McDonald’s collects personal information in connection with providing the MyMcDonald’s Rewards program to consumers. This includes the following categories of personal information:

  • Identifiers, such as participants’ name, email address, (optional) day and month of birth, and MyMcDonald’s Rewards account numbers;
  • Personal information described in Cal. Civil Code § 1798.80(e), such as phone number and payment information (such as payment card details);
  • Commercial information, such as records of members’ purchases, information about actions taken while using the McDonald’s app, and members’ rewards account credentials;
  • Internet or other electronic network information reflecting a participants’ interaction with the McDonald’s app, in-restaurant technologies, or ads in connection with the MyMcDonald’s Rewards program;  
  • Geolocation data, which may be collected if participants enable their devices to collect their location (and which can be disabled at any time in device settings); and
  • Inferences drawn from any of the above categories of information to create a profile about a consumer reflecting the consumer’s preferences, characteristics, psychological trends, predispositions, behavior, attitudes, intelligence, abilities, or aptitudes.
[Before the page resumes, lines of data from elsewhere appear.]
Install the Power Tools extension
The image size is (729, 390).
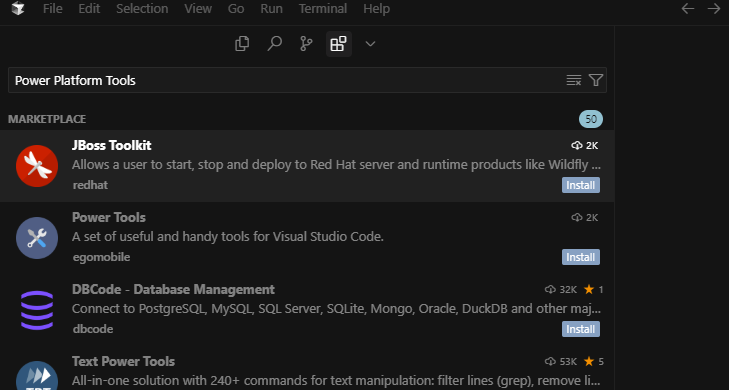point(581,257)
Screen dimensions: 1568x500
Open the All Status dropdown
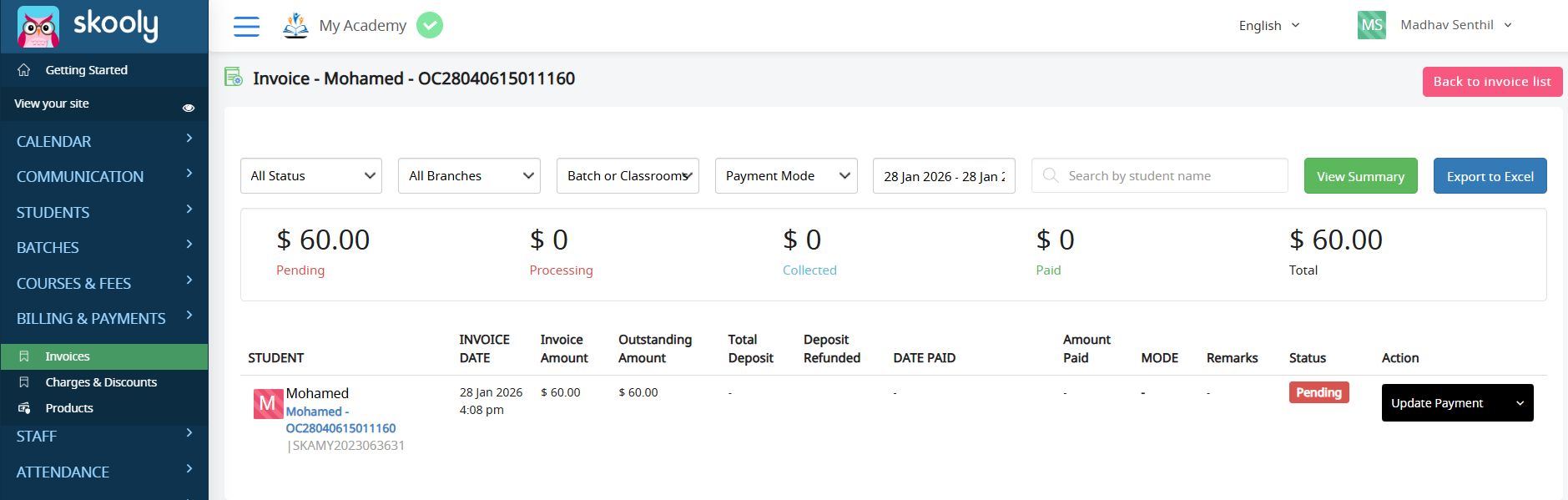click(x=310, y=176)
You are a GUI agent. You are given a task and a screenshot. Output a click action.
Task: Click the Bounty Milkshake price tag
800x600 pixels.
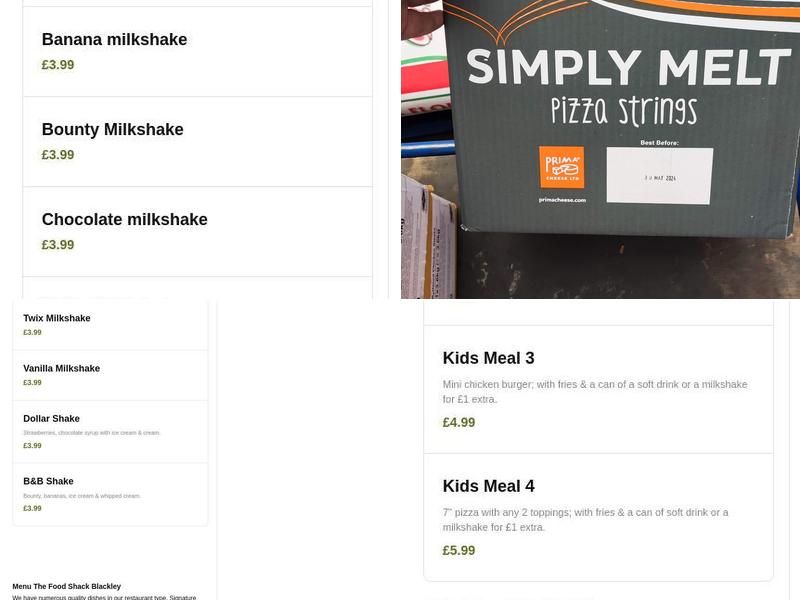tap(58, 154)

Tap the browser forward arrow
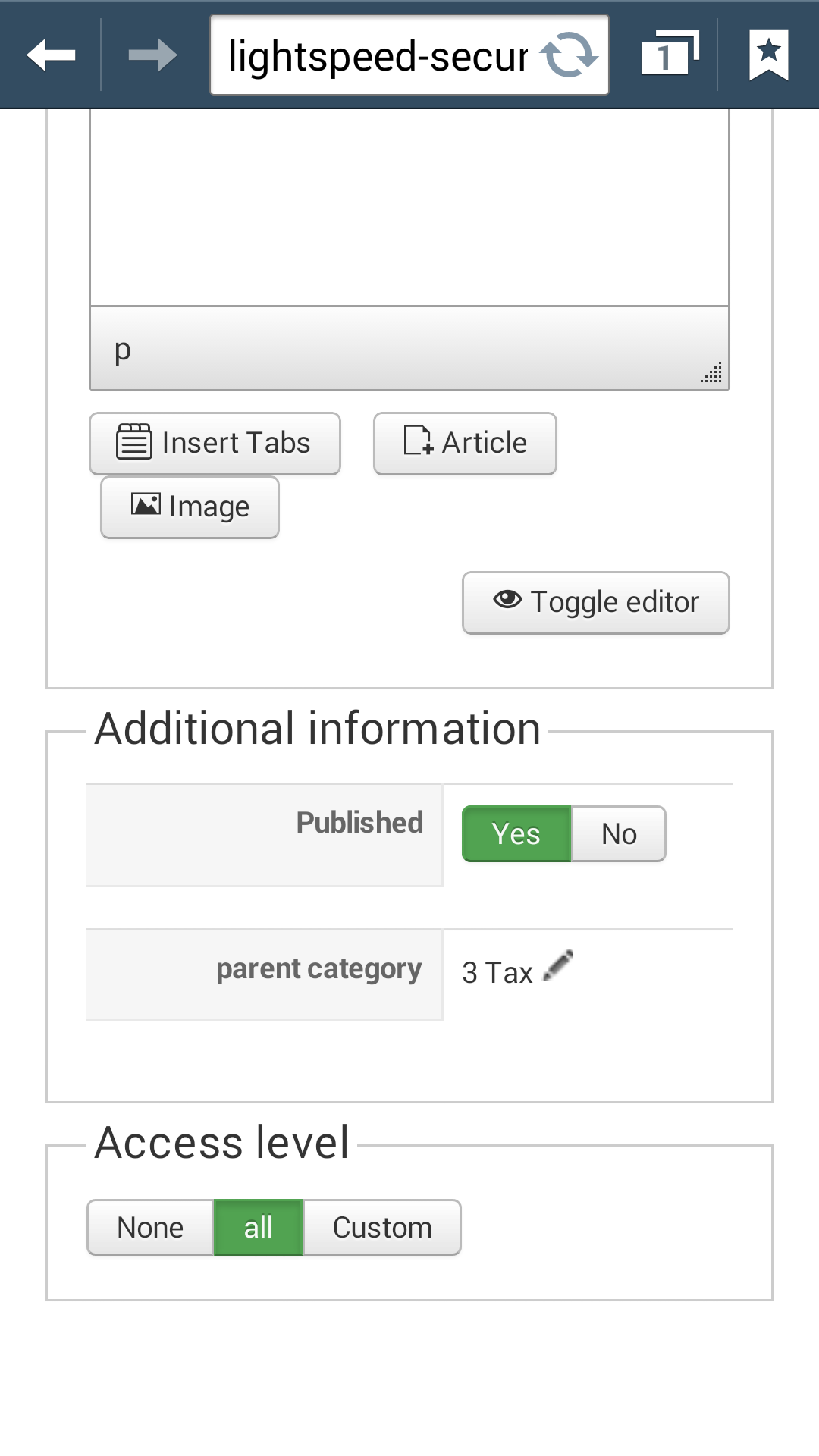coord(152,55)
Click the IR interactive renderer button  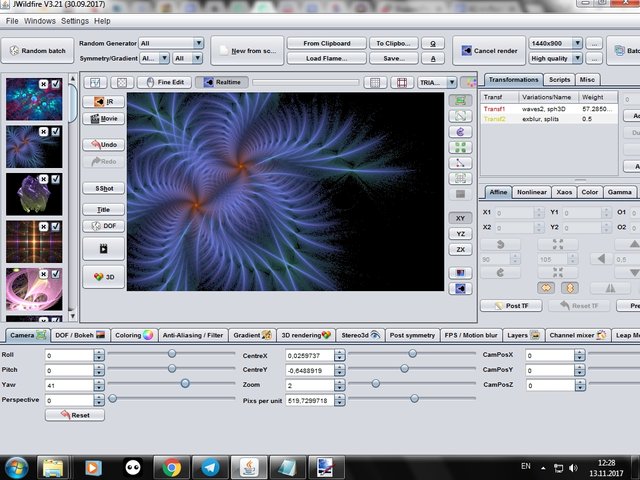103,101
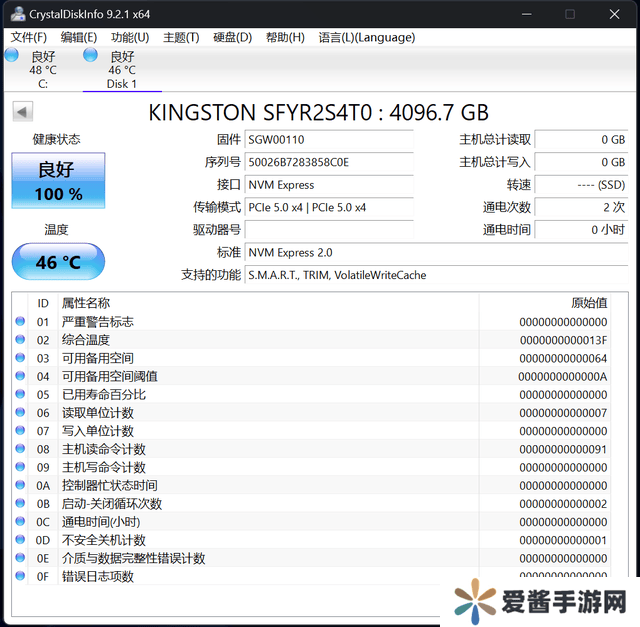
Task: Click the 46 °C temperature button
Action: click(58, 263)
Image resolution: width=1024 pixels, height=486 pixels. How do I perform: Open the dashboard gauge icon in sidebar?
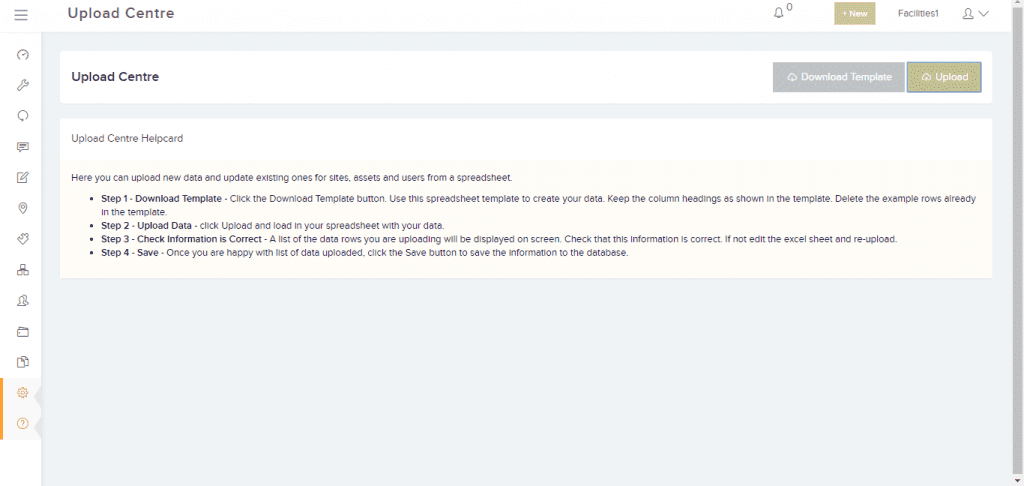click(x=23, y=54)
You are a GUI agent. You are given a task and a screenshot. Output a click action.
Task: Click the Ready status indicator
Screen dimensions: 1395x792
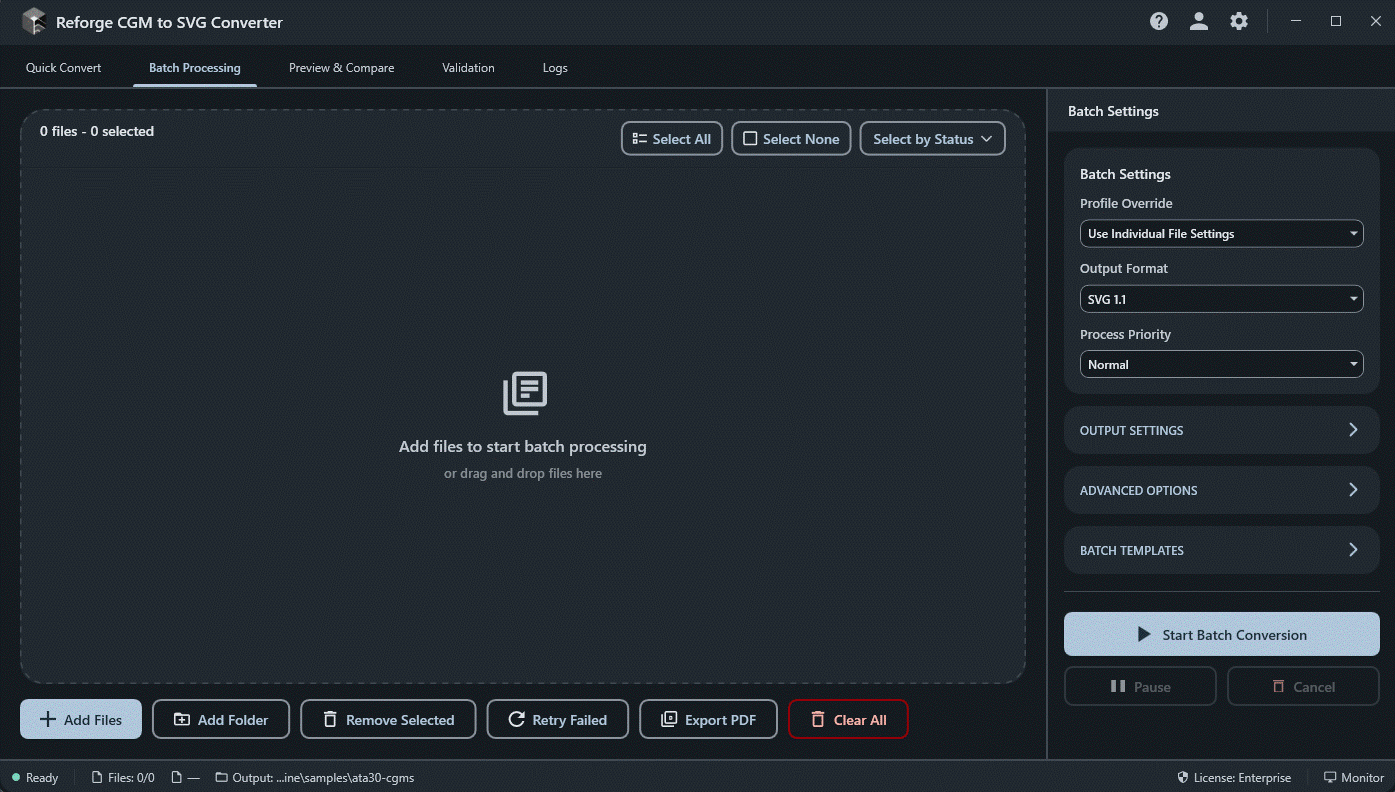coord(36,777)
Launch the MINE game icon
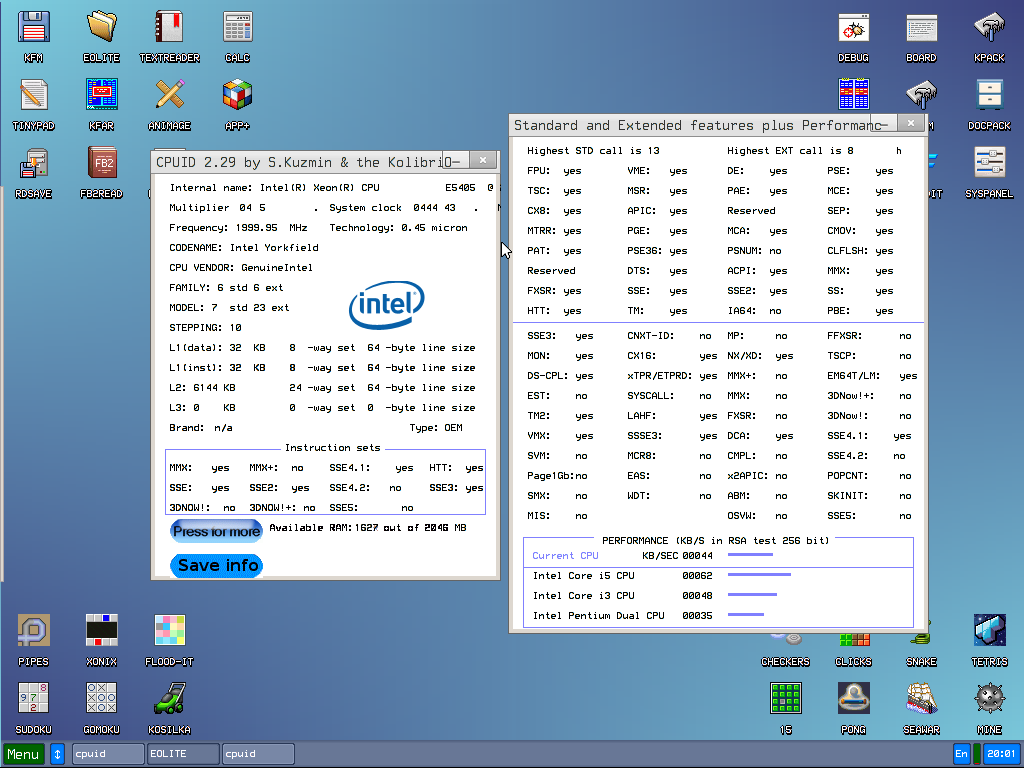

McDonald’s may share this personal information with the categories of third parties listed in “How we share the information we collect.” We do not disclose personal information collected in connection with the MyMcDonald’s Rewards program to data brokers. We may disclose certain identifiers such as email addresses and pseudonymized identifiers, information about the use of our websites and apps, and inferences drawn about you to our social media, advertising and analytics partners. Under certain state laws, this may be considered a sale of personal information for consideration. We may also process and share this information for targeted advertising.

McDonald’s benefits financially from the MyMcDonald’s Rewards program through increased customer loyalty and sales, but we do not assign an independent monetary value to the personal information we collect in connection with the program. Further, the precise value each MyMcDonald’s Rewards member receives from the program can vary greatly by individual, and depends on (without limitation) (a) the number of dollars spent and points accumulated, (b) the rewards redeemed, (c) whether someone is a regular or occasional customer of McDonald’s, and (d) whether participants elect to collect points for in-restaurant purchases. Some benefits to participants may also be intangible, such as the ability to streamline the ordering and/or payment process.

In general, however, McDonald’s estimates in good faith that the value of the personal information that McDonald’s collects through the MyMcDonald’s Rewards program would be less than the value that the MyMcDonald’s Rewards program provides to consumers. To the extent McDonald’s calculates the value of the personal information it collects through MyMcDonald’s Rewards, it does so in good faith based on the expenses related to the collection and retention of personal information in connection with the program.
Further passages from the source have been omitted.